* [WHAT YOU ARE ASKED TO DO]: Wherever a line holds the word "each", copy that line from the data.
INPUT MATERIAL section start
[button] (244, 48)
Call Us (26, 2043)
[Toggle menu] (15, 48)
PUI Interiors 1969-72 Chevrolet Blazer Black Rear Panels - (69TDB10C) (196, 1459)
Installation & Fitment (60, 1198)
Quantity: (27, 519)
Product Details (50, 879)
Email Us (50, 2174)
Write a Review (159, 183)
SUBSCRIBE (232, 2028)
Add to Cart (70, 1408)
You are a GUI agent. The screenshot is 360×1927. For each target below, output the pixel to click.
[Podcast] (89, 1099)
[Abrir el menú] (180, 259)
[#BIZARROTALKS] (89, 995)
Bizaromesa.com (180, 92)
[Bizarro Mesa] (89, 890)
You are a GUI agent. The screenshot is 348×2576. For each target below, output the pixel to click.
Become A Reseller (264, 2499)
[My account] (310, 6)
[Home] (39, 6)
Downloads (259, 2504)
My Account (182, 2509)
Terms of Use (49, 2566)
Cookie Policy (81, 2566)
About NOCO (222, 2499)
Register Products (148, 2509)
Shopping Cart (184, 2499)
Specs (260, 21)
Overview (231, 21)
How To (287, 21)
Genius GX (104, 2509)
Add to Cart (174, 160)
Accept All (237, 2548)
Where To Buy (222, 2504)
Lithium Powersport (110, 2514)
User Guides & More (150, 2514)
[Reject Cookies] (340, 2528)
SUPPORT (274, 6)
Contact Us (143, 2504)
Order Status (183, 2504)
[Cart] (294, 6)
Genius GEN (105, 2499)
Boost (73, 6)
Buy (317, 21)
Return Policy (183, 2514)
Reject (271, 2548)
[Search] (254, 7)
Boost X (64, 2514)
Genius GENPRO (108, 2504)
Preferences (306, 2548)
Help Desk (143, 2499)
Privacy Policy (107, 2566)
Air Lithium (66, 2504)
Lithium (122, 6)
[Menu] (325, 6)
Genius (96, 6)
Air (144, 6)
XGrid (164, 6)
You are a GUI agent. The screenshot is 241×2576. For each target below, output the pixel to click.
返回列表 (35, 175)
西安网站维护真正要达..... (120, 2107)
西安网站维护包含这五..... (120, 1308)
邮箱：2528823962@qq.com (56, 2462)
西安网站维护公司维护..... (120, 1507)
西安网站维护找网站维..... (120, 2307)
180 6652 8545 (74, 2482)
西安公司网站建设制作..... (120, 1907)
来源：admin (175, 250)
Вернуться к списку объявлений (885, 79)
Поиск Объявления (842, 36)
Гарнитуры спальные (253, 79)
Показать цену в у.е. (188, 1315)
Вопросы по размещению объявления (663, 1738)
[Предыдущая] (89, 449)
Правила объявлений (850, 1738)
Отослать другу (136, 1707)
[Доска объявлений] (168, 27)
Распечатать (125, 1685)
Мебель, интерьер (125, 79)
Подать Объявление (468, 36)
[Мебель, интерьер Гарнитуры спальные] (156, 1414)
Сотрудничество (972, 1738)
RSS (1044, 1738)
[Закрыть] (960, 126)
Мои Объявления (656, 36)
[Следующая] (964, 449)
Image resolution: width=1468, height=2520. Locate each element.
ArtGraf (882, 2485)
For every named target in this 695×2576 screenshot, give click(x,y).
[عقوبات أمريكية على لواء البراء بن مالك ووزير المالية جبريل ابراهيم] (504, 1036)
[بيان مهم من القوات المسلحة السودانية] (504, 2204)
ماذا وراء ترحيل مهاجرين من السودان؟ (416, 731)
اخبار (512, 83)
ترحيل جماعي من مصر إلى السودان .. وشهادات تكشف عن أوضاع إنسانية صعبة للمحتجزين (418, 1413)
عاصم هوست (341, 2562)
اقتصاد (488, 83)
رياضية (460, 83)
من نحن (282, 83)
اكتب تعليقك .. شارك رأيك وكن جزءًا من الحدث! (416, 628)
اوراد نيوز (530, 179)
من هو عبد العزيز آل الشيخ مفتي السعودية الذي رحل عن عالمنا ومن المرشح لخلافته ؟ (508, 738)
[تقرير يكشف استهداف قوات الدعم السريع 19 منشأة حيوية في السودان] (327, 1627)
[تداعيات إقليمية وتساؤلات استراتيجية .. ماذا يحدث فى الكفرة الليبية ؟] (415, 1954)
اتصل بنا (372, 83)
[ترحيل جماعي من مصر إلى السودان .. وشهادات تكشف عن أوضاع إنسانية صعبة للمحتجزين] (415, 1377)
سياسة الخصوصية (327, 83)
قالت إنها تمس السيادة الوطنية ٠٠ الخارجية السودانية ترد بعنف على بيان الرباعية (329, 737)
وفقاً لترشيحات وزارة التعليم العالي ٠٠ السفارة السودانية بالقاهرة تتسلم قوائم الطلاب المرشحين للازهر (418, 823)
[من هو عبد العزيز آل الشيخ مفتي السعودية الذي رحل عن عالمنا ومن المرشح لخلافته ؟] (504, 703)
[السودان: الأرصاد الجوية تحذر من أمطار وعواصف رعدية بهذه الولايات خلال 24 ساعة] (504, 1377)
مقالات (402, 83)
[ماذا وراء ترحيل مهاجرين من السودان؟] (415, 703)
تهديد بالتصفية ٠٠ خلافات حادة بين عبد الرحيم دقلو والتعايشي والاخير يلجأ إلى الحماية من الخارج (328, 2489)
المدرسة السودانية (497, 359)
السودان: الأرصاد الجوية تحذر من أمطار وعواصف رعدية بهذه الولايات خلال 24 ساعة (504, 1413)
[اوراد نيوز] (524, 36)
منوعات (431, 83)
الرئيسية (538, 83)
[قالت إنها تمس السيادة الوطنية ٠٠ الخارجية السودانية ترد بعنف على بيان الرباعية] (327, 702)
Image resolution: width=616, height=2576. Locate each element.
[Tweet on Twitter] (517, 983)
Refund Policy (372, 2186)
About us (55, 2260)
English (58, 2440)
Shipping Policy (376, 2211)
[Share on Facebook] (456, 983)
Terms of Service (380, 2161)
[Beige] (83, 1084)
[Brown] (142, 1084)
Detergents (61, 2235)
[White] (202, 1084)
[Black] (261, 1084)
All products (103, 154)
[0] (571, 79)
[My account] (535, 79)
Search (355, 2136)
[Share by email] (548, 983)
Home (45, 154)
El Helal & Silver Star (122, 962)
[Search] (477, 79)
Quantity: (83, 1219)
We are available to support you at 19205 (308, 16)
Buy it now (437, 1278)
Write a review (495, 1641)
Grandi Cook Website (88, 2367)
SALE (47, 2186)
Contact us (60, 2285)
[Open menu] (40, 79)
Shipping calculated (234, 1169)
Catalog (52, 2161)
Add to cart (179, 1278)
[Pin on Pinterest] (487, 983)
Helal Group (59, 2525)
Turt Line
INPUT MATERIAL section end
* [EXERCISE RESULT]:
You are a GUI agent. The screenshot is 360×1927. For each target below, output the pixel to click.
You are a GUI agent. The screenshot is 348×2576. For each target below, output the pixel to click.
You are a GUI agent. The screenshot is 241×2576. For each target below, output the pixel to click.
Image resolution: width=1468, height=2520. Locate each element.
Image resolution: width=616, height=2576. Locate each element.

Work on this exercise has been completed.